Once the process of hiring a contractor was completed, the construction of the shallow water areas began. In some situations, the other parts of the WRPO (tree plantings, native grass plantings, food plots for various critters, etc.) are completed prior to the construction of the shallow water area. Again, it just depends upon the site and the most efficient way determined to get everything completed to meet the final goals outlined in the WRPO.
Step 5: Permanently Conserving Our Natural Resources
Now we come to our end product that has taken the efforts of multiple specialties over several years. We’ve worked with farm bill program specialists, GIS specialists, resource soil scientists, biologists, conservationists, land surveyors, contract specialists, engineers, contractors, and probably several other support staff that I’m forgetting. The federal government has now acquired a permanent conservation easement across a portion of Taylor’s land, and after a few more years we hope to have a functioning wetland.
So in the end, what has the public gained from all of this effort on Taylor’s farm, and why is restoring wetlands im portant? The permanent easement ensures that the land use will remain a wetland and will no longer be managed for agricultural purposes. Restoring the wetland function is important to the Earth’s ecosystem. One of the most important keys to our survival is water, and, like the “freshwater mussels” of our rivers and streams, wetlands perform an important job of filtering our water. They also provide habitat for approximately one half of all North American bird species, even though wetlands account for approximately only five percent of the continental U.S. land surface (“Restoring America’s Wetlands: A Private Lands Conservation Success Story” USDA-NRCS Publication available online). Also, wetlands offer flood protection, sequester carbon to reduce greenhouse gases, protect cultural resources, and can reduce soil loss. These are just a few of the ecological benefits (of which we are aware) that our wetlands provide to us.
Taylor’s wetland restoration and easement acquisition also provided an economic benefit to all of those involved in the process.
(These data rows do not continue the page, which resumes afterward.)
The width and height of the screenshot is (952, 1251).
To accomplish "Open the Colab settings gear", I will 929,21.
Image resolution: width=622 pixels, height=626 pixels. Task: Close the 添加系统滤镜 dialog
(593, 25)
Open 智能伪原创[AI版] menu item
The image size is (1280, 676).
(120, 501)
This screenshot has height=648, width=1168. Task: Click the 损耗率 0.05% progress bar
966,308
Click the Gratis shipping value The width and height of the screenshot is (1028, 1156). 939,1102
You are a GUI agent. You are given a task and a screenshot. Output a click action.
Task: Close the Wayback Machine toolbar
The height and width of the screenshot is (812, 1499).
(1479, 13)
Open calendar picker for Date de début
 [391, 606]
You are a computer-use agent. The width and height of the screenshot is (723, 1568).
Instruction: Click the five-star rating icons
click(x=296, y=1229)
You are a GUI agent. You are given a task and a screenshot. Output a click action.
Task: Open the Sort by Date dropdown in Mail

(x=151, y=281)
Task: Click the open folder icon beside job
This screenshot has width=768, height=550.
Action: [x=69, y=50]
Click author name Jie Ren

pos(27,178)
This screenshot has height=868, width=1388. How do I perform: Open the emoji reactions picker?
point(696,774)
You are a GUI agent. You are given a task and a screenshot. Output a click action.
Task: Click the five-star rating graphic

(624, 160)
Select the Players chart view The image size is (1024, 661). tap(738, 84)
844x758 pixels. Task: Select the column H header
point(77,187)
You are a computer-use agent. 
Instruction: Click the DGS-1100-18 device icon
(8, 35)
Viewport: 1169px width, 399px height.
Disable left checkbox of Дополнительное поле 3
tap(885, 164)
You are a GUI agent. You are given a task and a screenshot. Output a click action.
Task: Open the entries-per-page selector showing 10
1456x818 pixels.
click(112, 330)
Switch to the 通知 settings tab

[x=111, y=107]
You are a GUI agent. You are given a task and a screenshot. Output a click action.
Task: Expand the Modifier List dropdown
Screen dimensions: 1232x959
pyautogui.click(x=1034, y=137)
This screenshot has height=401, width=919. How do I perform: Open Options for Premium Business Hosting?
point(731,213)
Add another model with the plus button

Taylor was paid for the purchase of the easement, and all those involved in the process were compensated for their services as well. Sometimes the process works smoothly and other times we have many hiccups along the way as with any project, but in the end we’ve learned from each other and conserved our natural resources.
A wetland can be an interesting metaphor for much of the interdependent work that we do these days. Each of the specialists involved in accomplishing the task of acquiring the easement to restoring the wetland function depend upon one another to perform their jobs, like we depend on the wetlands to filter our water, to provide habitat for animals and plants, and to reduce runoff in our watersheds.